The amount of new funding will definitely make a difference, but $800 million is only a fraction of the funding needed to adequately maintain the massive network of infrastructure we’ve developed. Our city leaders told us as much during the recent campaign.
Even with these additional taxes, the total property tax we pay to maintain our infrastructure is at least five times short of what is needed when you account for the estimated $4 billion price tag to fix the aged combined sewer and stormwater system. It could easily be 10 times short, perhaps much more. On balance, our streets, sidewalks and utilities are going to continue to deteriorate faster than we can afford to repair them.
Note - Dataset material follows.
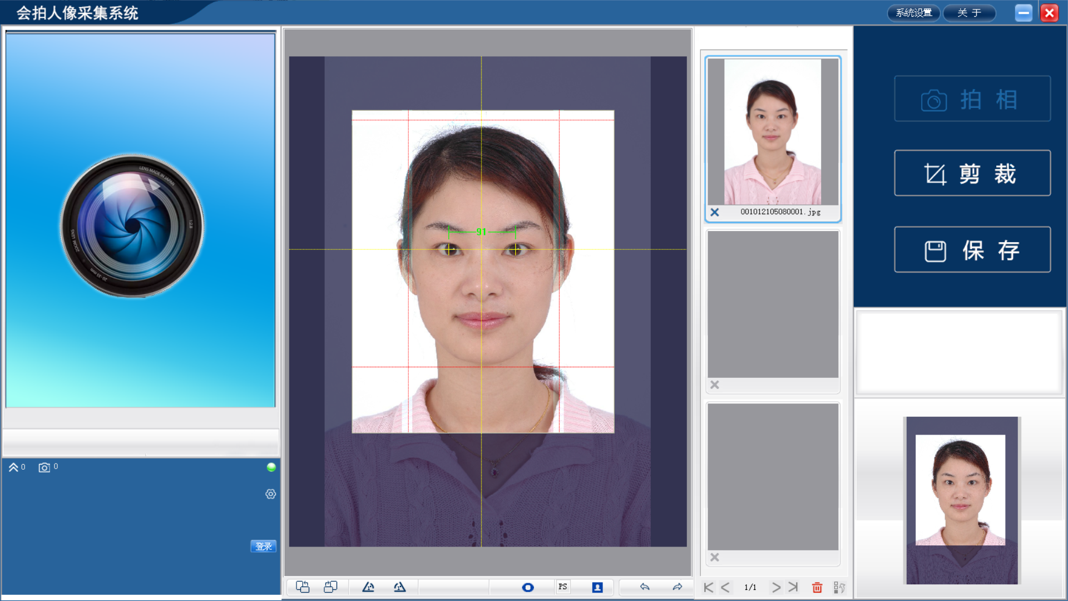Click the rotate left 1 degree icon
1068x601 pixels.
pos(368,587)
We’re not likely ever to increase our taxes to the amount necessary to maintain the infrastructure we’ve built. The cost is unreasonable. Perhaps had we known 70 years ago the implications of maintaining the expansive development we have since built, we would have reconsidered. Kansas City is not alone. Every major city in the country is upside down, with commitments and liabilities exceeding the resources needed.
Still, we can make a significant impact with this new infrastructure funding if we are strategic.
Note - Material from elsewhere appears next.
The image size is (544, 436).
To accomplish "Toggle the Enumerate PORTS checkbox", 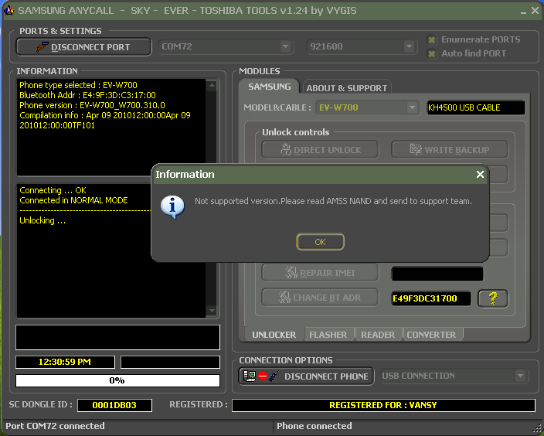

Every city has areas that can be considered productive, where private properties generate more tax revenue than it costs to provide and maintain the public infrastructure that supports those areas. The Country Club Plaza, parts of downtown, and many of our core neighborhoods are examples in Kansas City.
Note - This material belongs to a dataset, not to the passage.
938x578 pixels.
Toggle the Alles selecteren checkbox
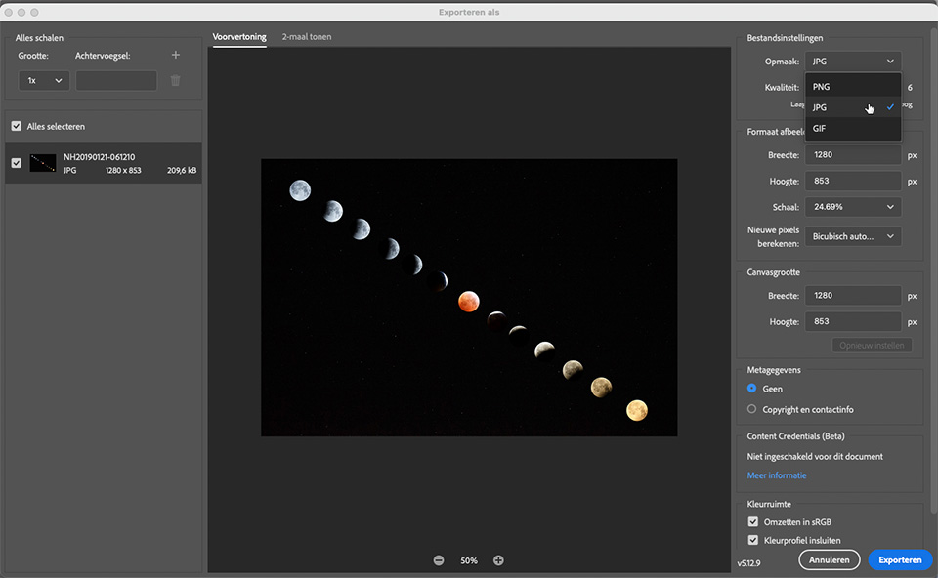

As you might expect, cities also have areas that are effectively money pits, where the cost to construct and maintain streets, utilities and public services exceeds the tax revenue those areas generate. Traditionally these have been lower density residential areas, but over the past 70 years, most of what has been built, including residential and commercial, has been at the lowest densities in the history of city building. This is a primary reason why we’re so upside down in our ability to fund our public infrastructure.
In light of that, how can Kansas City be strategic with our use of these new infrastructure funds?
Let’s do the math. Let’s invest the $800 million in ways that maximize value. In other words, let’s focus on infrastructure improvement dollars in the productive areas of our city. The math will show the lower density money pits and will highlight the productive areas, which are more likely than not to be primarily in parts of the city developed more than 70 years ago.
This is a simple matter of infrastructure efficiency. Before cars allowed us to spread out, cities were more compact, and the intensity of private investment per square foot of infrastructure was much greater. As a result, the productivity (the value of those parts of the city) was much greater.
Strategic investing of the $800 million will be a challenge politically, but it is more necessary now than ever. By maximizing the return on our infrastructure investments, we can use the value generated by productive areas of the city to underwrite the under-producing areas. And moving forward, we need to be much smarter about what we build.
If we do the math and keep doing the math, we can rebuild and continue building a great Kansas City.
Dennis Strait is a landscape architect, architect and the principal in charge of the Kansas City Planning Studio of Gould Evans.